> **Exercise directions**
Print the lines that run from the line with "Tap the cellular signal status icon" to the line with "You are a computer-use agent. The image size is (418, 785).", keeping both end lines, exactly as they appear in the entries below, and nothing else.

> **Extracted records**
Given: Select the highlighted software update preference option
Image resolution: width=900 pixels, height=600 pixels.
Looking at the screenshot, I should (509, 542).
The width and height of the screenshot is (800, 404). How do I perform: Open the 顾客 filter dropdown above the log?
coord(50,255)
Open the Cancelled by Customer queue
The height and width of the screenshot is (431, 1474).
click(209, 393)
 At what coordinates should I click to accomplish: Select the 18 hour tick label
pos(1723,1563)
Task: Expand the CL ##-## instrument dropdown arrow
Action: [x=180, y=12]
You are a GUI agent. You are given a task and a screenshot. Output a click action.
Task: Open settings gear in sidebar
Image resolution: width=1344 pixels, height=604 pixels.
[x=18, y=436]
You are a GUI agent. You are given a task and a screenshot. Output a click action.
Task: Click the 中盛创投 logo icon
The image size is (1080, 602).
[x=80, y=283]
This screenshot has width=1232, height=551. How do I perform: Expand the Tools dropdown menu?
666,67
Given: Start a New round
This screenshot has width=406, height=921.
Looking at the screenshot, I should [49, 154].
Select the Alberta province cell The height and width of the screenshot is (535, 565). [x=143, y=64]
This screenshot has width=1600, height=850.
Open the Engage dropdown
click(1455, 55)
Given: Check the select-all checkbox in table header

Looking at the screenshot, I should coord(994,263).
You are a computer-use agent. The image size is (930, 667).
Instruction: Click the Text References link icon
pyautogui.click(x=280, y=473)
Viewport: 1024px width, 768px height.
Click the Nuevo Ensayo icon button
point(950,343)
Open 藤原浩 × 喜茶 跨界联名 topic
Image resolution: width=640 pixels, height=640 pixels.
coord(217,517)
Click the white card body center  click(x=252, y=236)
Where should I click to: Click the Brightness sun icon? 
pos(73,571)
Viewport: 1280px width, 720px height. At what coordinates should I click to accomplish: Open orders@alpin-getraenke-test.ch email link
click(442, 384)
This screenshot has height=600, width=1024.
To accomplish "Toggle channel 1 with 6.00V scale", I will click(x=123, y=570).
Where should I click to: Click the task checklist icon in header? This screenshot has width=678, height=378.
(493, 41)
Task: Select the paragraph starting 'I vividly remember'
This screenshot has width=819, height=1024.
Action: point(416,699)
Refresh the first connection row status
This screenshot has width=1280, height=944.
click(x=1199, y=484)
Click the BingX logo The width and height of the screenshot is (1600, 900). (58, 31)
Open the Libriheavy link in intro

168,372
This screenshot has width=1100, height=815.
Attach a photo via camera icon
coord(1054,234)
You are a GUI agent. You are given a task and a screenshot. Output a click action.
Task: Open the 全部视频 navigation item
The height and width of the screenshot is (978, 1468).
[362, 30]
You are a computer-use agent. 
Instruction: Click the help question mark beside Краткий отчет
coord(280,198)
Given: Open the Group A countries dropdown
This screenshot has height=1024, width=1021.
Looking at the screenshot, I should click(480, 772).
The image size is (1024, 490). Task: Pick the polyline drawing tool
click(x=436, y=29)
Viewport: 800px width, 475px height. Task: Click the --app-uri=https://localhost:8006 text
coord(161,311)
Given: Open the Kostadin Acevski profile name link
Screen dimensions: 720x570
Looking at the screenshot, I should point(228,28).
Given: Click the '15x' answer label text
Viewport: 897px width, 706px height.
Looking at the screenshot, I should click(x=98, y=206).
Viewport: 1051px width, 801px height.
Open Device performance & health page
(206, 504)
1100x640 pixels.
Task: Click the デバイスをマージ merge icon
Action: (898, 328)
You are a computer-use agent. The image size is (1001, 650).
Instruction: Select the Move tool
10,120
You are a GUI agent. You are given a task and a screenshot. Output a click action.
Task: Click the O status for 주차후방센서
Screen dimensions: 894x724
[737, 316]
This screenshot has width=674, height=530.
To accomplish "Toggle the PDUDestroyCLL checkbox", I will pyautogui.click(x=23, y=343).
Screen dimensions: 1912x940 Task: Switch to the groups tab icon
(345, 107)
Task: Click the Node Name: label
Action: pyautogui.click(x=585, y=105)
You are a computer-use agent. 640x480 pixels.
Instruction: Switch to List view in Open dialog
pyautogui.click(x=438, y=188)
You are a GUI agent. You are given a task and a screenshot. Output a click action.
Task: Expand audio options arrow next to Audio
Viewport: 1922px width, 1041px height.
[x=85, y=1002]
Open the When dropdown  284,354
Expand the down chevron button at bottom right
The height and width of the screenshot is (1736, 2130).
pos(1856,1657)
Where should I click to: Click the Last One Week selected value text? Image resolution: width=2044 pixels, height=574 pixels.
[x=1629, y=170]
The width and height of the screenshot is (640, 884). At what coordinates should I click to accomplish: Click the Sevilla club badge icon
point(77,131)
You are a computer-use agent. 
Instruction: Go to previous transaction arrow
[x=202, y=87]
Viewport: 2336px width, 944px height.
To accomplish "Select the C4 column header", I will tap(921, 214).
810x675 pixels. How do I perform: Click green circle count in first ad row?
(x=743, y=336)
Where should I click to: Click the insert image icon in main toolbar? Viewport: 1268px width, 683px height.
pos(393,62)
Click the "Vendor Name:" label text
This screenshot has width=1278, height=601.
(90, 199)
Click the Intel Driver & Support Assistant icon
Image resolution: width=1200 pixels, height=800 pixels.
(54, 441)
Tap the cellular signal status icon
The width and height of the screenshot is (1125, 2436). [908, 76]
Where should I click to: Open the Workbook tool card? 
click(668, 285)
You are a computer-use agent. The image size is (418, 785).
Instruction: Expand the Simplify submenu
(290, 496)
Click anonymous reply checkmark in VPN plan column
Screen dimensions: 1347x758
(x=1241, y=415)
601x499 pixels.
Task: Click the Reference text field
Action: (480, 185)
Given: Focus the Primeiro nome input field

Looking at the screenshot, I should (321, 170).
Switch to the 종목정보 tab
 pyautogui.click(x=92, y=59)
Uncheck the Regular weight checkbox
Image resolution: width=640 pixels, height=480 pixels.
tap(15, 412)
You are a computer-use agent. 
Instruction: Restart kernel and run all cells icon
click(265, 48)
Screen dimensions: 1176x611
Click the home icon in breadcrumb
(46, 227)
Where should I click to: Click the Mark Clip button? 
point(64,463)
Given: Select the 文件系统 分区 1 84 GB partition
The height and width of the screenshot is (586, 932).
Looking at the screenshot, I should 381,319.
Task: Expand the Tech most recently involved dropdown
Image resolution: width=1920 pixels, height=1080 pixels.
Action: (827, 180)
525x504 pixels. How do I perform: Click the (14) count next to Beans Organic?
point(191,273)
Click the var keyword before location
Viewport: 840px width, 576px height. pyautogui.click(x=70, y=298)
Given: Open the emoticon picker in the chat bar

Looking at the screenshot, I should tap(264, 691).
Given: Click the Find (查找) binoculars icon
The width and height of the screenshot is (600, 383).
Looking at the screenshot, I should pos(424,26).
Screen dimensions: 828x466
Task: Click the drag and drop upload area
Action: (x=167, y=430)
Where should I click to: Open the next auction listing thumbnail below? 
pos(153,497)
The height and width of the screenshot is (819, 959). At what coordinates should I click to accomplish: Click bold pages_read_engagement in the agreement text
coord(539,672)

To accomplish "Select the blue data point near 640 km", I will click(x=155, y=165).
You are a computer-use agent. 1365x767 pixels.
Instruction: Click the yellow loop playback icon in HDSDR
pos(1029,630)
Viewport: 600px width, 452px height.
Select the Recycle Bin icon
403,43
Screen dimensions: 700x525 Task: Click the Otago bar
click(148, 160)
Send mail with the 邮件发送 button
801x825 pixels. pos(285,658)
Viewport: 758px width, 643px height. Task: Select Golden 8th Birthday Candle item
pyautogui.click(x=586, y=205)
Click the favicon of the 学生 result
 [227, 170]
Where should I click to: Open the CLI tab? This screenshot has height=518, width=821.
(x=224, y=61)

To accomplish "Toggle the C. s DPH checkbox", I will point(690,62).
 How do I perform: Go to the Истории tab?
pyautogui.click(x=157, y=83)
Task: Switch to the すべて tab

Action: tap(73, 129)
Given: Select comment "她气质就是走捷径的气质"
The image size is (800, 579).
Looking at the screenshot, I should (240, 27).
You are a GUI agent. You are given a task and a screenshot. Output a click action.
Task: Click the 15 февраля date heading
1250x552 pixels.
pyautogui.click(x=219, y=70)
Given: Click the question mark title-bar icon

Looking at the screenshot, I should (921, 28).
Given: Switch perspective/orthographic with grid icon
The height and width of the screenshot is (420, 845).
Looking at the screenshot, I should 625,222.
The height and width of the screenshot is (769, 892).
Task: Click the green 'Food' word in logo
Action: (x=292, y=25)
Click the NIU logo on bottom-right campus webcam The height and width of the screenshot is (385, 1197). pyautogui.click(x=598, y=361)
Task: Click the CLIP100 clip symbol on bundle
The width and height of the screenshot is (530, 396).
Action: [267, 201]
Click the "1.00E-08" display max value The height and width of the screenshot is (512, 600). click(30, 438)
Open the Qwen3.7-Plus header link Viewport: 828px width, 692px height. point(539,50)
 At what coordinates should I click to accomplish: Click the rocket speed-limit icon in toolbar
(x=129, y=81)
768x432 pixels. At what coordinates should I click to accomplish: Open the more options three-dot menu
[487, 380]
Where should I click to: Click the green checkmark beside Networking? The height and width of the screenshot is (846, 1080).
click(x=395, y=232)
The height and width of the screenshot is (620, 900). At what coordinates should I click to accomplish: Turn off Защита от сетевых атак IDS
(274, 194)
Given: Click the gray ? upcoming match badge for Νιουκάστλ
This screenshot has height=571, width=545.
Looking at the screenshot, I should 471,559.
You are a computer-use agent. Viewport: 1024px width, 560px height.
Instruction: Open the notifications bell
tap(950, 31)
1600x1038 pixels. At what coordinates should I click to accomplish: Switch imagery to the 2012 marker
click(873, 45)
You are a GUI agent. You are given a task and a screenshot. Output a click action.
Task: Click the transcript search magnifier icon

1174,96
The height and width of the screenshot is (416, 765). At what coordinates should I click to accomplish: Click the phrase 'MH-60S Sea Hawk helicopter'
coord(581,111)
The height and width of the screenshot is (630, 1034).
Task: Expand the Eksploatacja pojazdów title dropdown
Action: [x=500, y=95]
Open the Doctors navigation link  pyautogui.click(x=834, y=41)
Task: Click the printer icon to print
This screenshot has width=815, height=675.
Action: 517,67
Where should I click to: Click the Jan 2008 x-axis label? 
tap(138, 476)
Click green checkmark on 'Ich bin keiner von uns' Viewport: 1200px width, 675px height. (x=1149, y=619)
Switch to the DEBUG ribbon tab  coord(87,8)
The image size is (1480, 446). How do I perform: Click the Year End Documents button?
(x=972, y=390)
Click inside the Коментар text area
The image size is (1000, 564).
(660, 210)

> **Solution to the problem**
Tap the cellular signal status icon
The width and height of the screenshot is (1125, 2436). [908, 76]
Where should I click to: Open the Workbook tool card? 
click(668, 285)
You are a computer-use agent. The image size is (418, 785).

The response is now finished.